Et quand ceux qui sont venus à ton spectacle se retrouveront seuls, comment fredonneront-ils ou chanteront-ils dans leur cour (Co13.16) ces mélodies de l’impossible à propos desquelles on ne pourra jamais dire ce qu’on dit de nos cantiques de réveil: on les apprenait vite et on ne les oubliait jamais! Vois-tu, mon frère, jamais, dans l’Eglise comme dans le monde, on n’a comme aujourd’hui eu autant de chantres avec un matériel aussi sophistiqué, mais jamais non plus le peuple n’a si peu et si mal chanté. Piètre résultat qui va à l’encontre du but poursuivi. Dieu sait pourtant si je crois que la musique et le chant peuvent être un excellent apport à l’introduction ou la clôture d’un message biblique. Oui, un accompagnement musical est souvent le bienvenu, à condition qu’il entraîne le chant sans le dominer.
Selon 1 Cor 2.13, les choses spirituelles se communiquent par des moyens spirituels (J. N. Darby). Non, mon frère, la puissance et la vie de l’Esprit ne sont pas dans la frénésie et le brise-tympan. Imite, de préférence, l’apôtre Paul en amenant tes gens à l’obéissance de la foi (Rom 1.5). Canalise le dynamisme de tes co-équipiers à de meilleures fins. Dis-leur plutôt de S’APPLIQUER A LA LECTURE ET D’Y ETRE TOUT ENTIER (1 Tim 4.13-15).
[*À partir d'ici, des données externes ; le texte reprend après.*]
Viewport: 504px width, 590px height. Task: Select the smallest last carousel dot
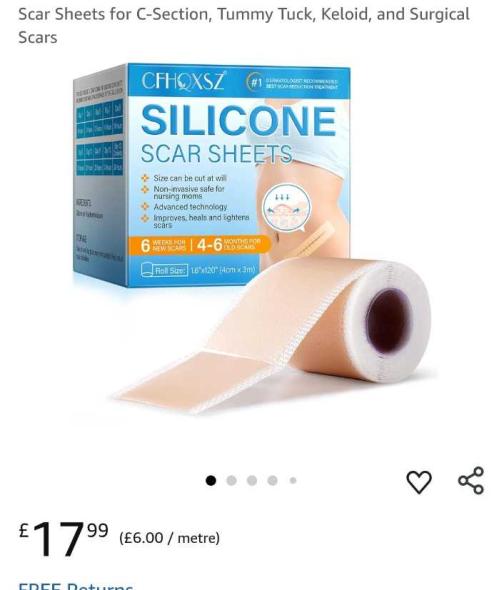coord(293,481)
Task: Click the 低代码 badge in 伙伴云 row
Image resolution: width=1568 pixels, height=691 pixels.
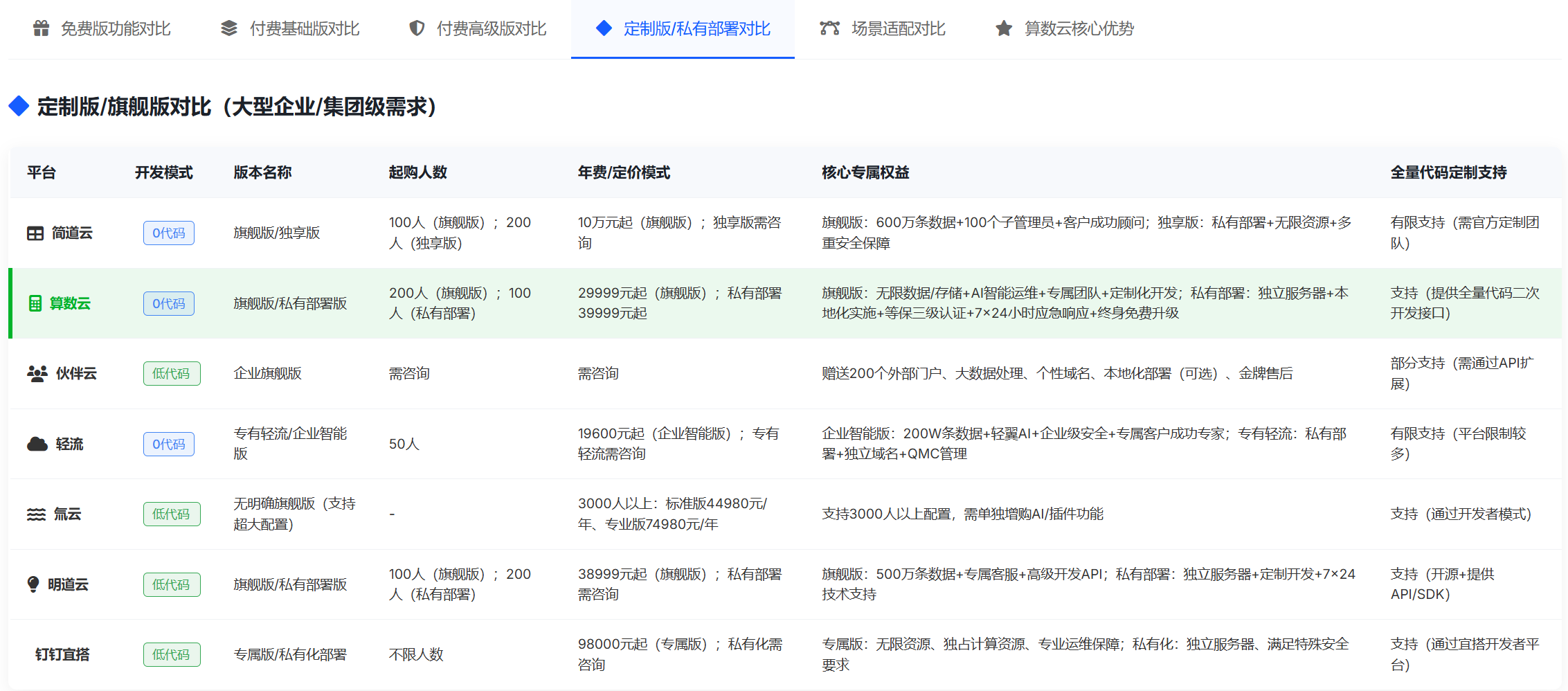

N’oublie pas la façon dont Dieu s’y est pris avec toi. Selon ton propre témoignage, il s’est servi, pour te sauver et te guérir d’une maladie incurable, d’une modeste cassette enregistrée il y a longtemps et dans laquelle je ne parlais même pas de guérison! C’est ce murmure doux et léger (1 Rois 19.12) qui a calmé la tempête de ta vie et qui t’a ouvert des perspectives de service insoupçonnées. Ne t’égare pas dans les méandres d’une mode qui se démode et qui n’aura pas cours dans le ciel. Suis plutôt les traces de Timothée à qui Paul disait: Fortifie-toi dans la grâce qui est en Jésus-Christ… ce que tu as entendu de moi, confie-le à d’autres… souffre avec moi comme un bon soldat de Jésus-Christ… combats selon les règles… efforce-toi de te présenter devant Dieu comme un homme éprouvé, un ouvrier qui n’a pas à rougir, qui dispense droitement la parole de la vérité… demeure dans les choses que tu as apprises et reconnues certaines, sachant de qui tu les as apprises… je t’en conjure devant Dieu… prêche la parole… toi, sois sobre en toute chose (même en instruments de musique)… supporte les souffrances (même celles que te causent cette lettre!)… fais l’ouvre d’un évangéliste (et pas d’un troubadour)… remplis bien ton ministère…
Laisse à d’autres la charge de signer au bas de la page de leur vie: « décibellement vôtre ». Que ta signature à toi soit celle de 1 Tim 4.7: J‘ai combattu le bon combat, j’ai achevé la courses, j’ai gardé la foi. Désormais la couronne de justice m’est réservée…
Ma lettre t’attristera pour un temps, c’est possible, mais reprends-en la lecture, plusieurs fois s’il le faut. Va à genoux t’expliquer avec ton Seigneur, et s’il te convainc de la superficialité de ton entreprise, aie le courage de faire demi-tour, quitte à déplaire à tes amis. Il n’y a aucune honte à se remettre en question. Il n’y a, paraît-il, que les fous qui ne révisent pas leur point de vue !
Mes prières accompagnent cette lettre. Avec toute mon affection fraternelle dans le Seigneur.